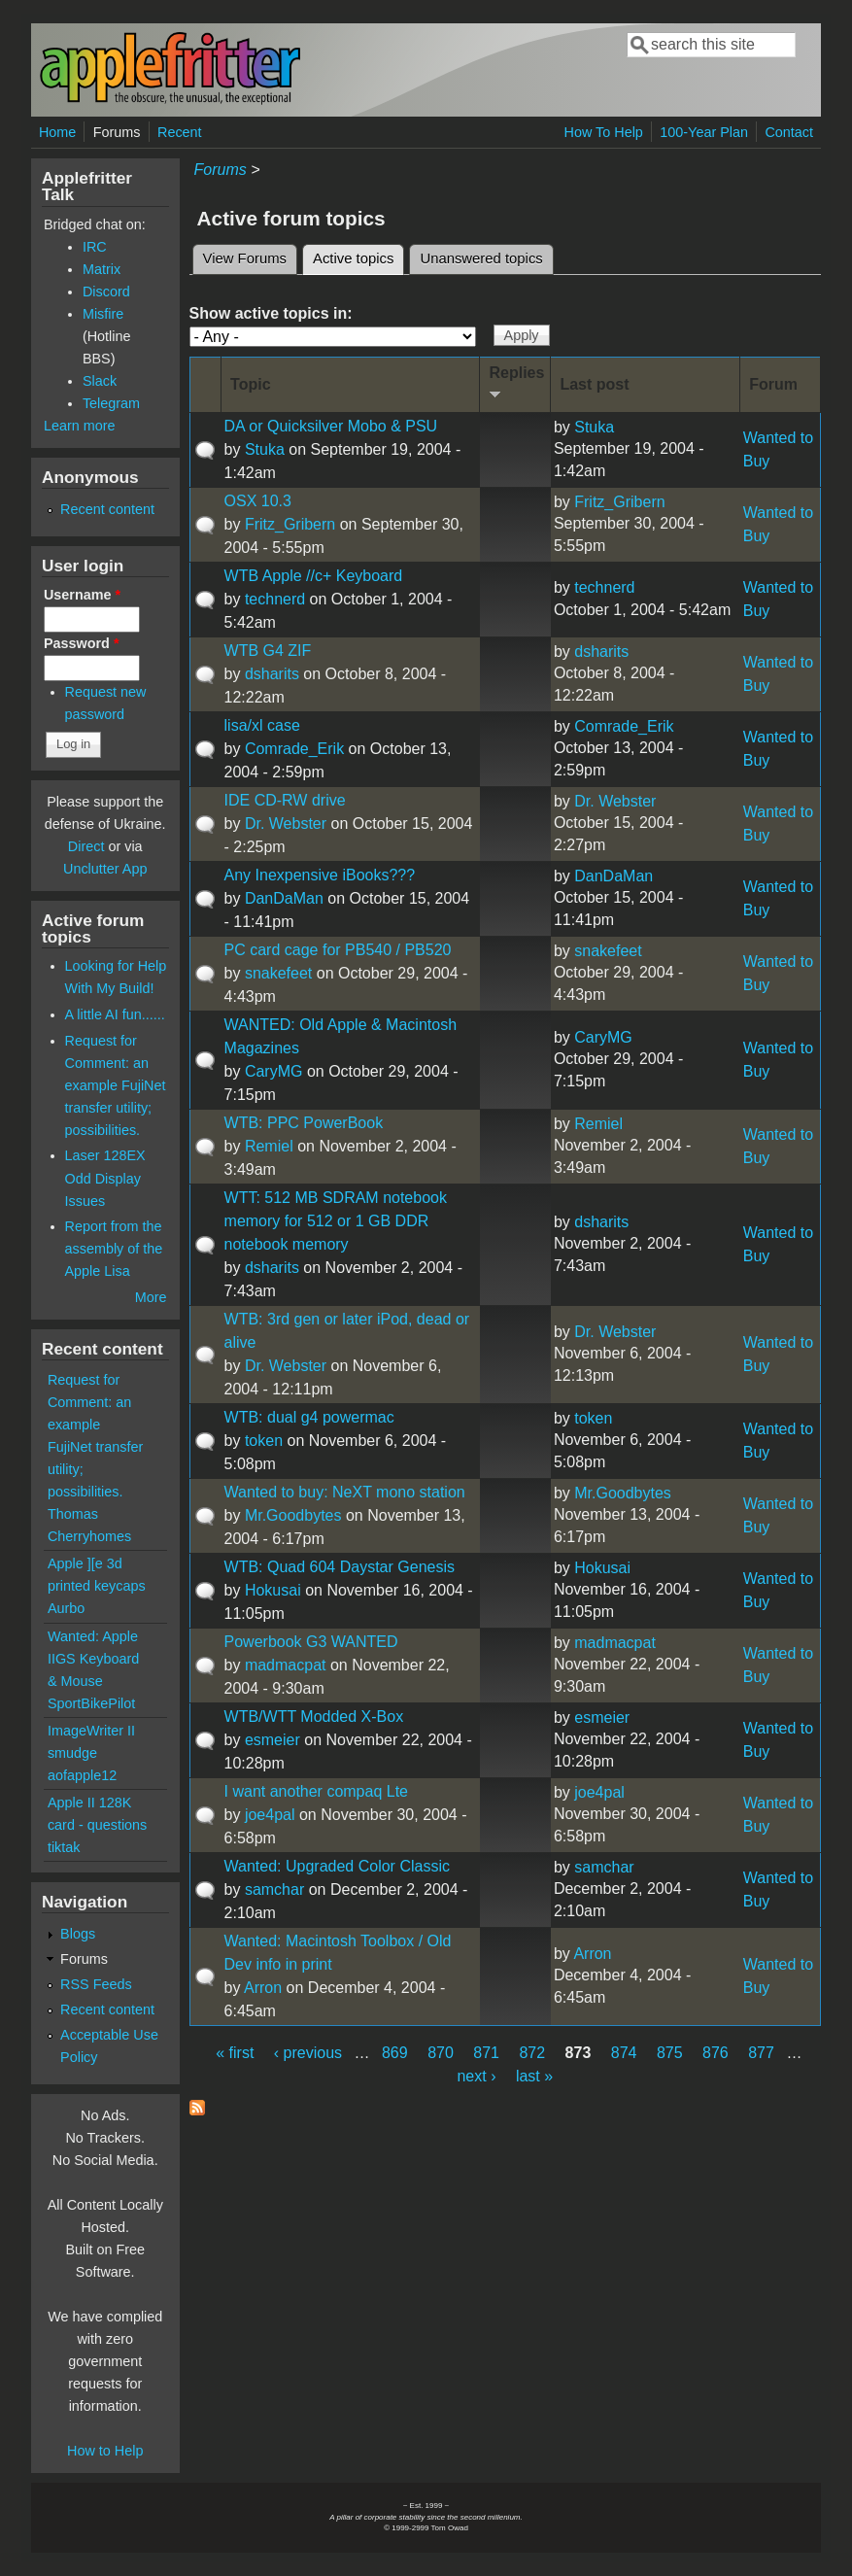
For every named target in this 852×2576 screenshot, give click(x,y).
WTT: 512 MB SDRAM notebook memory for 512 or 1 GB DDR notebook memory (335, 1221)
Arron (263, 1987)
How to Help (105, 2450)
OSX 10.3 (257, 501)
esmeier (272, 1740)
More (151, 1297)
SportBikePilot (91, 1703)
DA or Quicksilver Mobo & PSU (331, 426)
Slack (100, 381)
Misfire (103, 314)
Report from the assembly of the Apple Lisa (114, 1249)
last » (534, 2076)
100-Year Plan (704, 132)
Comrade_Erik (294, 748)
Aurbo (66, 1608)
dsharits (272, 674)
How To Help (603, 132)
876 (715, 2052)
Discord (106, 291)
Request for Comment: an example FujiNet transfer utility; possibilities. (115, 1085)
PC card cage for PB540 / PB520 (338, 950)
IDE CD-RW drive (285, 800)
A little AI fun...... (115, 1014)
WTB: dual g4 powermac (309, 1417)
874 (624, 2052)
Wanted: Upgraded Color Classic (337, 1866)
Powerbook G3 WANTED (311, 1641)
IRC (95, 247)
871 (486, 2052)
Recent (179, 132)
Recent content (107, 509)
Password (81, 643)
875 (670, 2052)
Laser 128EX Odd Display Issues (105, 1178)
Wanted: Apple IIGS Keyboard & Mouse (93, 1659)
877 (761, 2052)
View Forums (245, 258)
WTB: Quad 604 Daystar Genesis (339, 1567)
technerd (275, 599)
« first (235, 2052)
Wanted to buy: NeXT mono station (344, 1492)
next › (476, 2076)
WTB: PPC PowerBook (304, 1123)
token (264, 1440)
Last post (594, 384)
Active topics (358, 255)
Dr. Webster (285, 823)
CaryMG (274, 1071)
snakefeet (278, 973)
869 (395, 2052)
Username (82, 594)
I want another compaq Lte (316, 1791)
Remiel (269, 1146)
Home (57, 132)
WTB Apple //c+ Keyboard (313, 575)
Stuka (265, 449)
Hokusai (273, 1590)
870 (440, 2052)
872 (532, 2052)
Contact (789, 132)
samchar (274, 1889)
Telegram (111, 403)
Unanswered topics (481, 258)
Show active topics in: (271, 313)
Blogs (77, 1933)
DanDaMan (284, 898)
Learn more (80, 425)
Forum (773, 384)
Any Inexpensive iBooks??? (320, 875)
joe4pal (270, 1814)
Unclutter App (105, 868)
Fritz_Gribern (290, 524)
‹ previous (308, 2052)
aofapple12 (82, 1775)
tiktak (64, 1847)
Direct (86, 846)
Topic (250, 384)
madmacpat (285, 1665)
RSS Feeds (96, 1984)
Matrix (101, 269)
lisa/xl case (262, 725)
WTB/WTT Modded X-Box (314, 1716)
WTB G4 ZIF (268, 650)
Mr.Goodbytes (293, 1515)
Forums (117, 132)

* **Work instruction**
Repeat the listing above word for word. Do not include the pictures.

* **Task solution**
For every named target in this 852×2576 screenshot, give click(x,y).
WTT: 512 MB SDRAM notebook memory for 512 or 1 GB DDR notebook memory (335, 1221)
Arron (263, 1987)
How to Help (105, 2450)
OSX 10.3 (257, 501)
esmeier (272, 1740)
More (151, 1297)
SportBikePilot (91, 1703)
DA or Quicksilver Mobo & PSU (331, 426)
Slack (100, 381)
Misfire (103, 314)
Report from the assembly of the Apple Lisa (114, 1249)
last » (534, 2076)
100-Year Plan (704, 132)
Comrade_Erik (294, 748)
Aurbo (66, 1608)
dsharits (272, 674)
How To Help (603, 132)
876 (715, 2052)
Discord (106, 291)
Request for Comment: an example FujiNet transfer utility; possibilities. (115, 1085)
PC card cage for PB540 / PB520 (338, 950)
IDE CD-RW drive (285, 800)
A little AI fun...... (115, 1014)
WTB: dual g4 powermac (309, 1417)
874 (624, 2052)
Wanted: Upgraded Color Classic (337, 1866)
Powerbook G3 WANTED (311, 1641)
IRC (95, 247)
871 (486, 2052)
Recent (179, 132)
Recent content (107, 509)
Password (81, 643)
875 (670, 2052)
Laser 128EX Odd Display Issues (105, 1178)
Wanted: Apple IIGS Keyboard & Mouse (93, 1659)
877 (761, 2052)
View Forums (245, 258)
WTB: Quad 604 Daystar Genesis (339, 1567)
technerd (275, 599)
« first (235, 2052)
Wanted to buy: NeXT mono station (344, 1492)
next › (476, 2076)
WTB: PPC PowerBook (304, 1123)
token (264, 1440)
Last post (594, 384)
Active topics (358, 255)
Dr. Webster (285, 823)
CaryMG (274, 1071)
snakefeet (278, 973)
869 (395, 2052)
Username (82, 594)
I want another compaq Lte (316, 1791)
Remiel (269, 1146)
Home (57, 132)
WTB Apple //c+ Keyboard (313, 575)
Stuka (265, 449)
Hokusai (273, 1590)
870 (440, 2052)
872 (532, 2052)
Contact (789, 132)
samchar (274, 1889)
Telegram (111, 403)
Unanswered topics (481, 258)
Show active topics in: (271, 313)
Blogs (77, 1933)
DanDaMan (284, 898)
Learn more (80, 425)
Forum (773, 384)
Any Inexpensive iBooks??? (320, 875)
joe4pal (270, 1814)
Unclutter App (105, 868)
Fritz_Gribern (290, 524)
‹ previous (308, 2052)
aofapple12 (82, 1775)
tiktak (64, 1847)
Direct (86, 846)
Topic (250, 384)
madmacpat (285, 1665)
RSS Feeds (96, 1984)
Matrix (101, 269)
lisa/xl case (262, 725)
WTB/WTT Modded X-Box (314, 1716)
WTB G4 ZIF (268, 650)
Mr.Goodbytes (293, 1515)
Forums (117, 132)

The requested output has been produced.